Collected data entries

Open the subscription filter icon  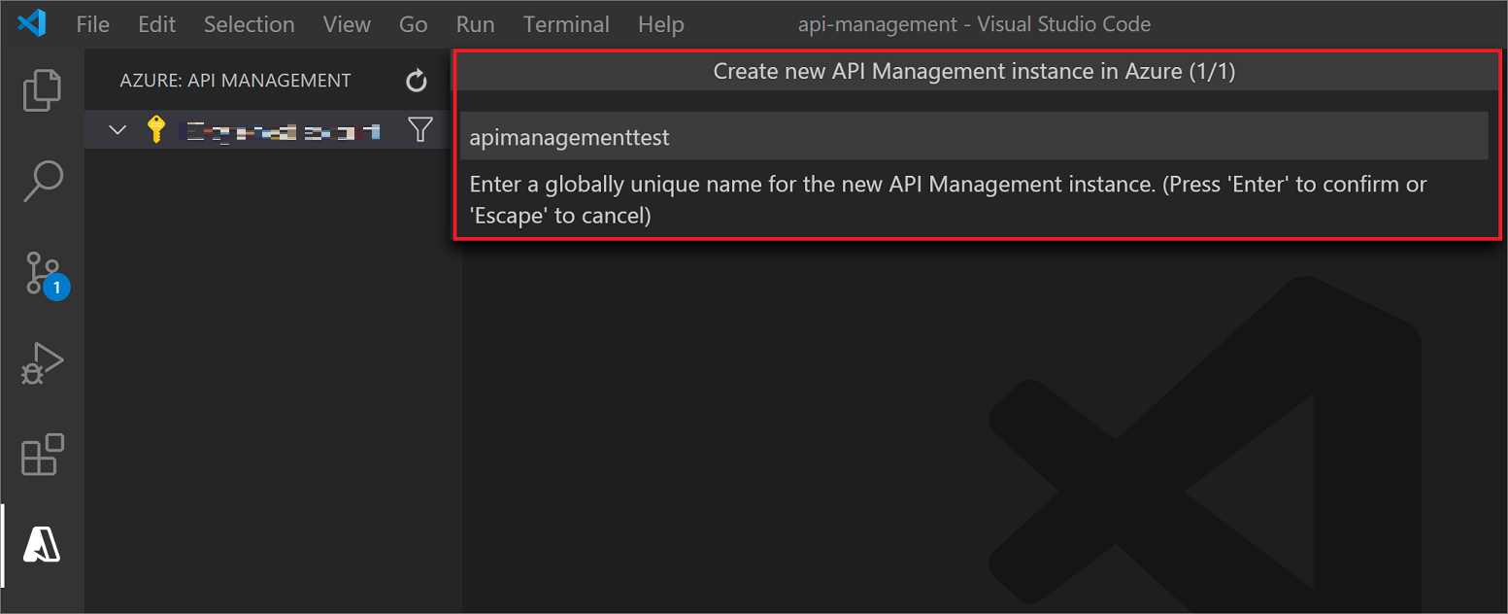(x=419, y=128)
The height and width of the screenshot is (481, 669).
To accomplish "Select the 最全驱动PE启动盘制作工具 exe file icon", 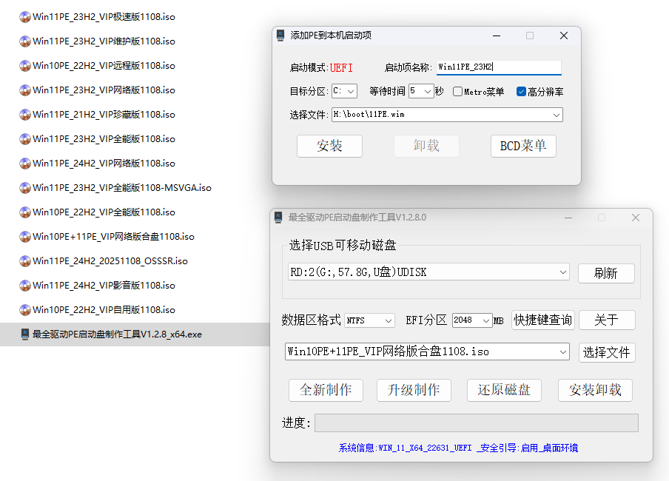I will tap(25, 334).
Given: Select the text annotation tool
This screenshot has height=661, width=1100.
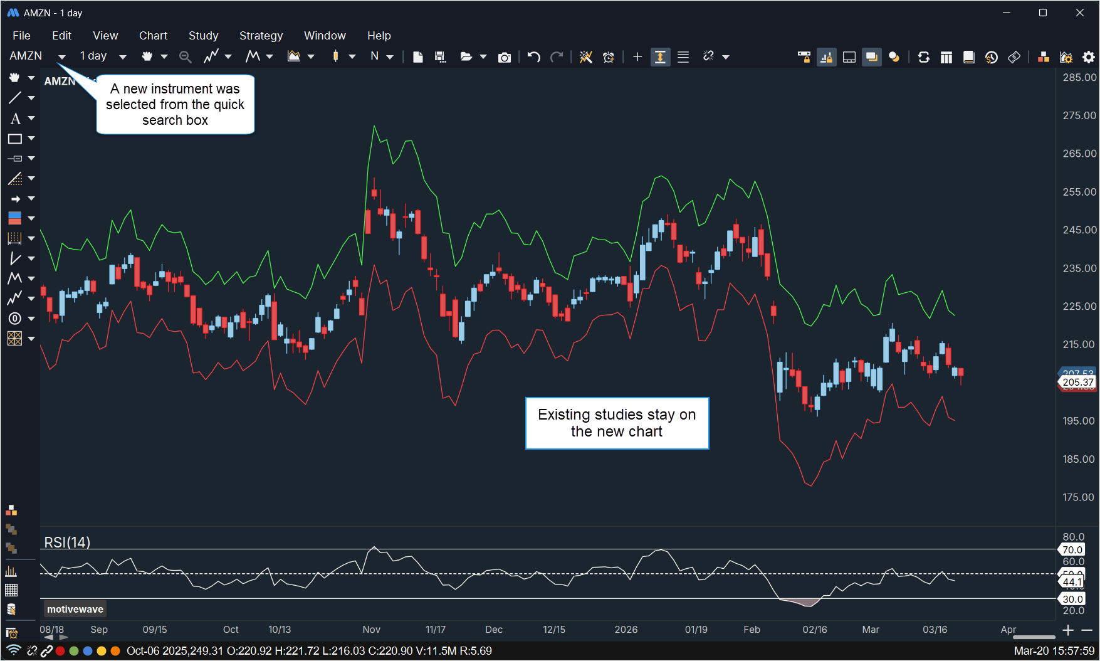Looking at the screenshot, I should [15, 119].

#### Task objective:
Write out the lines beginning at the line with "Given: Select the text annotation tool" and ending at the last line of the entries. Include no pictures.

#### Response area:
Given: Select the text annotation tool
This screenshot has height=661, width=1100.
Looking at the screenshot, I should [15, 119].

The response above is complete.